For Pentecost is the reversal of Babel: not only in the miracle of communicating across the barrier of speaking different languages, but even more in the overcoming of pride; so that the apostles no longer sought their own power, possessions, or pleasure, but instead were united in faith, hope, and love, proclaiming the good news of Jesus Christ and seeking only to do his will.

Brothers and sisters, on a natural level, this parish is divided in many ways. To be sure, we do speak the same language, and we do live within the same general area. But that is a pretty thin basis for natural unity, when we are divided in many other ways: by what town we live in; what racial or ethnic background we have; how long ago or how recently our families first came to this area; what schools our children go to; and in other natural ways that divide us and cluster us into different groups and different interests. On a natural level, a parish located right here must be remarkably fragmented.

But on a supernatural level, are we united? Do we have the unity and the life for which Christ gives us the Holy Spirit?

And I would propose and challenge you with my answer, which is: No, we don’t have that unity that he desires. To be sure, we’re not fighting each other. We’re coexisting peacefully. But this is not the unity that the Holy Spirit is meant to give us.
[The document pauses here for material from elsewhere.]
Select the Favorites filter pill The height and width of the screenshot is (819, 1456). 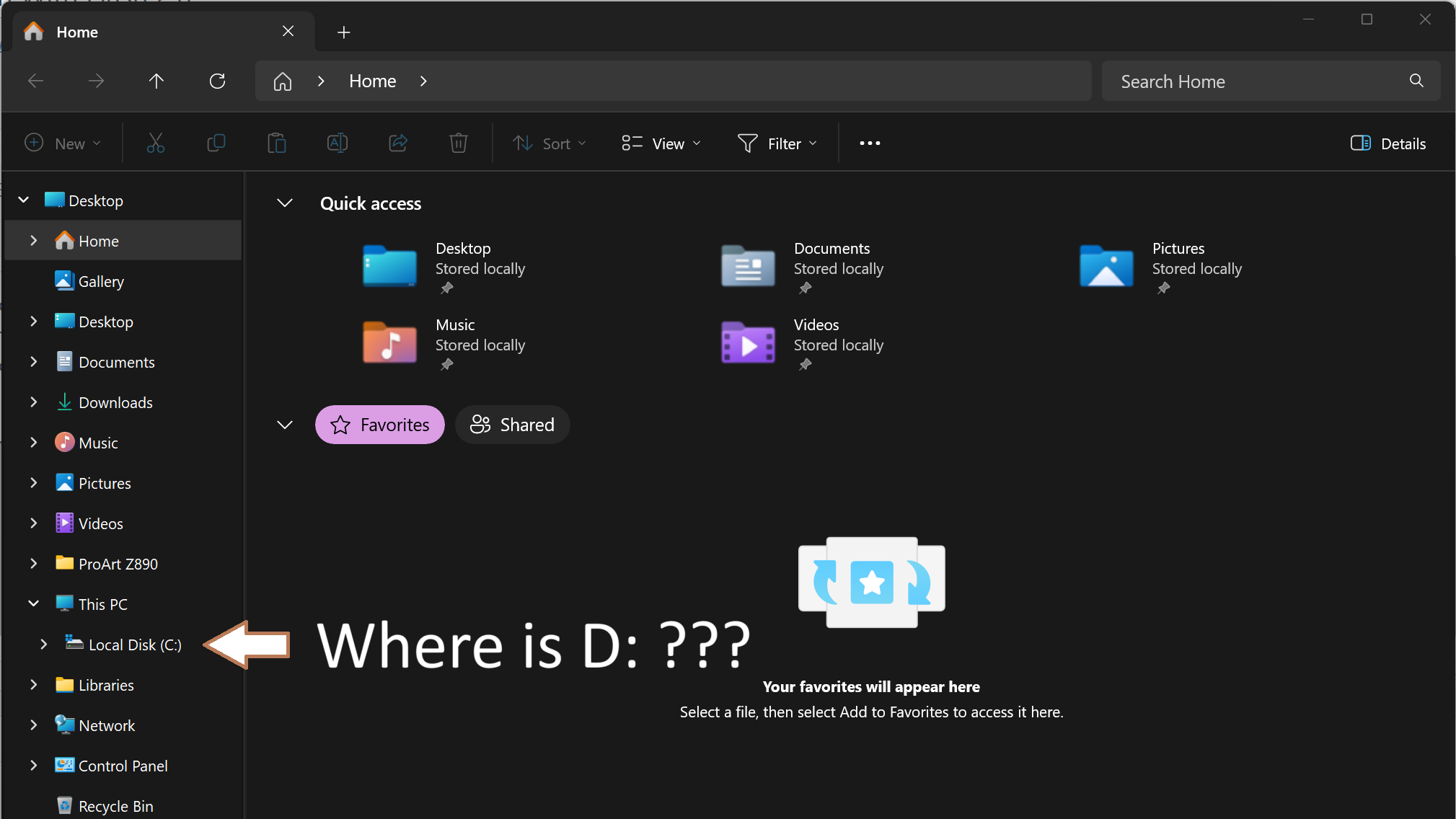pos(380,425)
The Holy Spirit is meant to move us all—each individually, and all collectively—closer to Christ. And the closer that each of us gets to Christ, the closer we get to each other.
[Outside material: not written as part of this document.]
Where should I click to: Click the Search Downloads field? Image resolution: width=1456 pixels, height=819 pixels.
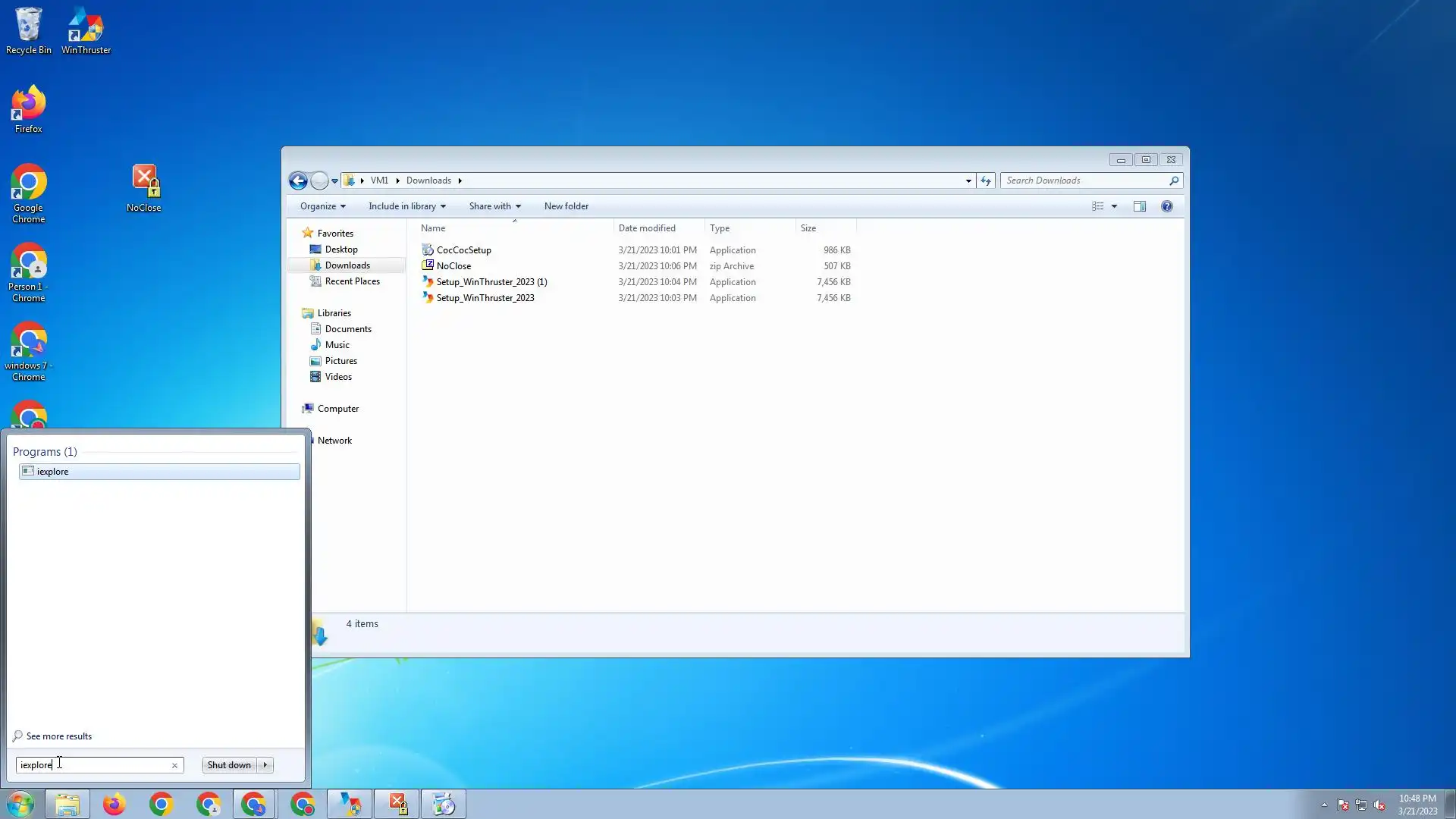[1084, 180]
There is no unity like the unity of having the mind of Christ, the heart of Christ, the will of Christ. When we have that, individually, our lives are transformed. When we have that collectively, then the community that is formed shows forth a supernatural unity that is stunning, because it could not come about naturally.

St. Paul taught us that God’s power is made perfect in weakness. [2 Cor 12:9] And the very natural fragmentation that affects a parish in this location gives us an opportunity to show forth brilliantly the unity of the Holy Spirit—if it will happen. Brothers and sisters, I believe that it is not happening now; but it could. What love, what truth, what evangelization, what change could come forth from a supernatural unity in this parish—if we allow the Holy Spirit to fill and move us like a strong driving wind, like fire, like the great waters—to bring about his power, his life, his transformation.

This is something to pray for every day. And, in less than 4 weeks, this parish will have a new pastor—which will be a special opportunity to newly ask together what the Holy Spirit is calling the parish to be and do.

Come, Holy Spirit, fill the hearts of your faithful
and kindle in them the fire of your love.
Send forth your Spirit and they shall be created;
and you shall renew the face of the earth.